もぎオケ交響団は「楽」じゃない!
音楽企画課の榎本広樹さんにお話しを聞きました。
―― 榎本さん、よろしくお願いします。
榎本 よろしくお願いします。早速ですが、貴兄はお休みの日、家で「まったり派」ですか? それとも仕事の日にできないことをする「アクティブ派」?
―― アクティブ派です。主に家族サービスですが。
榎本 なるほど。オンでもオフでも楽をせず、自分ががんばることで周りを楽しくさせている。
―― それは言い過ぎです。
榎本 クラシック音楽界にも貴兄のようなお仕事をしている方々がいらっしゃいます。
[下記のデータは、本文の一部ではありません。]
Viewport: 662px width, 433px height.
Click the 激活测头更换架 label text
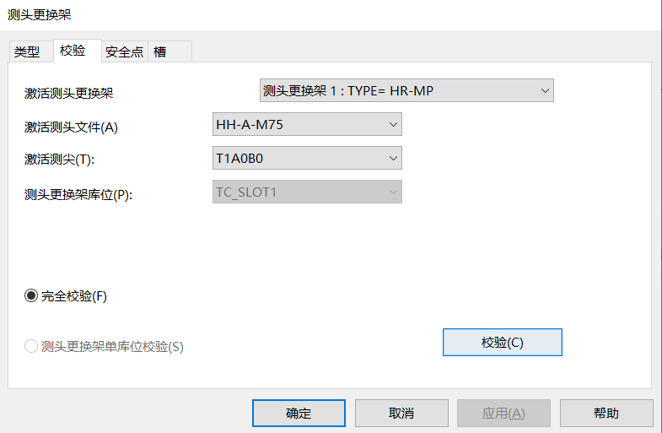tap(69, 93)
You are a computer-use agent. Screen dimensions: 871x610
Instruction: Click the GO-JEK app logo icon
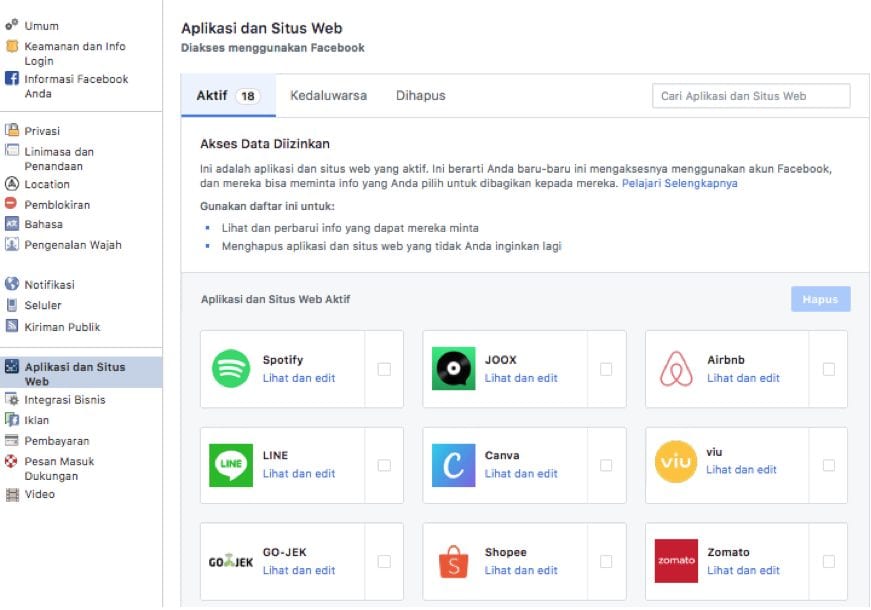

10/8(日)に開催されるコンサートなのですが、オーケストラの名前がちょっと変わっていまして。
―― 「もぎオケ交響団」とありますね。…あれ?普通オーケストラは、「交響“楽”団」といいますよね。
榎本 そう、普通は交響楽団。でもこのオーケストラ、演奏する人たちがぜんぜん楽じゃない。というよりもむしろ大変なので、交響楽団の「楽」という字をとっちゃった。
―― オーケストラが楽じゃないって、どういうことですか。
榎本 その答えは後ほどご紹介します。コンサートの題名は「茂木大輔のオーケストラ・コンサート」。毎年恒例の公演で、今回が13回目になります。副題がついていましてね、「人を知り、時代を知り、音楽を知る、大人のための音楽鑑賞教室」と言うんです。
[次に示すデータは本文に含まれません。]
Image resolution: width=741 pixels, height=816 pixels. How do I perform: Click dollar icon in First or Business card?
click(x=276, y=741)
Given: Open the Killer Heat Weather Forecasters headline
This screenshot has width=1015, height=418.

―― 好奇心をそそられます。特に「大人のための」というところが。
榎本 今この瞬間を時代小説風に書くなら、「ここで男は、目を妖しく光らせた」って書くところなのですが、あ、まずい、一刀両断にされてしまう。茂木大輔さんといえば現代日本における屈指の音楽探偵で、今回のこのコンサートではチャイコフスキーの人となり、人生と時代背景、楽譜の中に秘められたメッセージを解き明かします。
解説しながら曲の一部を演奏し、さらには豊富な映像資料もプロジェクターで投影しながらのレクチャー・コンサートなんです。
―― 今回演奏する曲は?
榎本 チャイコフスキーの輝かしい交響曲第5番と、異様な交響曲第6番「悲愴」の2曲です。茂木さん自身からのメッセージをお伝えしても良いですか?
―― ぜひ。
榎本 『数年前、りゅーとぴあの「徹底解説」シリーズでは同じチャイコフスキーの交響曲第4番を取り上げて、不幸な結婚とパトロンを巡るチャイコフスキーの人生の危機がひそかに反映したのではないかというお話しをいたしました。
今回、この2曲を同時に取り上げるのは、後期3大交響曲のコンプリートを目指す目的のほかに、第5交響曲で彼が至ったひとつの輝かしい完成像としての境地と、従来の交響曲という概念からはあまりにも大きく変質し、異様とも言える姿となった最後の交響曲を連続して聴いて頂く事、その差を、実際の音で比較・体験して頂くことに、深い意味があると考えるからです。
「悲愴」交響曲は、はたして交響曲なのか、何かのストーリーを持っている物なのか、「人生に関係があるが、今は言えない」という謎めいた言葉を遺して初演の9日後に亡くなってしまったチャイコフスキーの真意は、今でも闇の中です。
いつものように事前の解説演奏、演奏中はリアルタイムに背後のスクリーンに鑑賞をサポートする情報を投影しながら進めて参ります。』
…とのことです。どうです、そそられますでしょう?
―― ええ確かに。このコンサート・シリーズ、目からうろこのレクチャーと同時に、毎回テーマとして取り上げた曲の全曲演奏が一つの特徴でした。今回全曲演奏するのはどちらの曲ですか? 交響曲第5番か、第6番「悲愴」か。
榎本 どちらも。
―― 2曲とも解説して、2曲とも全曲演奏?
榎本 例えて言うなら「カツ丼」と「うな丼」のコンボみたいな。
―― これは大変です。やっぱり「もぎオケ交響団」は楽じゃない。
榎本 茂木さんはNHK交響楽団の首席オーボエ奏者で、同じN響メンバーを中心に都内の各オーケストラで活躍する才能と知識欲にあふれたメンバーが集結します。こんな大変なコンサートにわざわざ参加するなんて、すごいですよね。
―― 茂木さんだから集まってくるのでしょうね。
榎本 メンバーも、お客様も惹きつけてやまない茂木さんに、憧れを覚えます。私もそうありたいものです。だけど、実際の私はどうも、いじられキャラなんですよね…。(遠い目)
―― いじられキャラは、愛されキャラです。榎本さん、ありがとうございました。